━━━━━ Supplied records

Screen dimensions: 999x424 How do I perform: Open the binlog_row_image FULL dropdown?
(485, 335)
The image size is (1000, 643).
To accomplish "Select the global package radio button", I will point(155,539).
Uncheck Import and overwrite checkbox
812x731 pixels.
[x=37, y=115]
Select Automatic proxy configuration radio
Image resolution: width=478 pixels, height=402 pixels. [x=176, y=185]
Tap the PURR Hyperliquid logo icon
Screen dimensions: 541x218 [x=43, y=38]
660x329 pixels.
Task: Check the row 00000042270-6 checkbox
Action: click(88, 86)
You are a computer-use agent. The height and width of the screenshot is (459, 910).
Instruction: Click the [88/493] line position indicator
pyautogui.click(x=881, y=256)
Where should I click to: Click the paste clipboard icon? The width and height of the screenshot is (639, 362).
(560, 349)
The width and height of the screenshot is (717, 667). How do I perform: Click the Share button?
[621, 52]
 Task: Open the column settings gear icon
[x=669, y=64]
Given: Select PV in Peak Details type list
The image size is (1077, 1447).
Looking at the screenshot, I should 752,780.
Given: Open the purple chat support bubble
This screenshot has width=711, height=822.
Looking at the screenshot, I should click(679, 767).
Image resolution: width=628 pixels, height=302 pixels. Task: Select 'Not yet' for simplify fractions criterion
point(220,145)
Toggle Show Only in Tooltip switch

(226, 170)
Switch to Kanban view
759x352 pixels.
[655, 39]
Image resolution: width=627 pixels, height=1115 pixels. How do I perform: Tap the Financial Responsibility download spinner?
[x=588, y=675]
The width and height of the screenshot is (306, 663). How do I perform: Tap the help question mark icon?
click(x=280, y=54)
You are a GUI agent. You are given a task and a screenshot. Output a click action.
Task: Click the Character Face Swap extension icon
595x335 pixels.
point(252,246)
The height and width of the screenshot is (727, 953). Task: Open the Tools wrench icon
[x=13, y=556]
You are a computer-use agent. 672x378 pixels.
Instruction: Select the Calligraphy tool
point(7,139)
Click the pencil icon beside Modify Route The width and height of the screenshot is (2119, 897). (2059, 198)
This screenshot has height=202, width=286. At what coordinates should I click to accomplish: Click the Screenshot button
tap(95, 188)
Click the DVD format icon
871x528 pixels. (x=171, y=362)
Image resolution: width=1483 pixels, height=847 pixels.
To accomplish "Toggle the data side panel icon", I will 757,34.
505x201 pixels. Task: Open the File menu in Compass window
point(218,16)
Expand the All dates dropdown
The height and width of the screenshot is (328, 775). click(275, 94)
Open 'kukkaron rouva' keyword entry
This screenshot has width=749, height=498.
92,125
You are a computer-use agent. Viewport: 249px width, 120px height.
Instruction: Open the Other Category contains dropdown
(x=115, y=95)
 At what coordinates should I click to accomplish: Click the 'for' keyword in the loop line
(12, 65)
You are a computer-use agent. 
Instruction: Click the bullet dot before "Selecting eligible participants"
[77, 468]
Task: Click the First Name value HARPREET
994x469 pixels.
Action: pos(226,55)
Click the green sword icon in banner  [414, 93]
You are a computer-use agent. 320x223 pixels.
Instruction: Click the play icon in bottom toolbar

━━━━━━━━━━

▸ **Aim of the task**: Return each line exactly, beginning at the start of the material above and ending at the line that includes "Given: Open the purple chat support bubble", with both of those kept.

▸ **Your response**:
Screen dimensions: 999x424 How do I perform: Open the binlog_row_image FULL dropdown?
(485, 335)
The image size is (1000, 643).
To accomplish "Select the global package radio button", I will point(155,539).
Uncheck Import and overwrite checkbox
812x731 pixels.
[x=37, y=115]
Select Automatic proxy configuration radio
Image resolution: width=478 pixels, height=402 pixels. [x=176, y=185]
Tap the PURR Hyperliquid logo icon
Screen dimensions: 541x218 [x=43, y=38]
660x329 pixels.
Task: Check the row 00000042270-6 checkbox
Action: click(88, 86)
You are a computer-use agent. The height and width of the screenshot is (459, 910).
Instruction: Click the [88/493] line position indicator
pyautogui.click(x=881, y=256)
Where should I click to: Click the paste clipboard icon? The width and height of the screenshot is (639, 362).
(560, 349)
The width and height of the screenshot is (717, 667). How do I perform: Click the Share button?
[621, 52]
 Task: Open the column settings gear icon
[x=669, y=64]
Given: Select PV in Peak Details type list
The image size is (1077, 1447).
Looking at the screenshot, I should 752,780.
Given: Open the purple chat support bubble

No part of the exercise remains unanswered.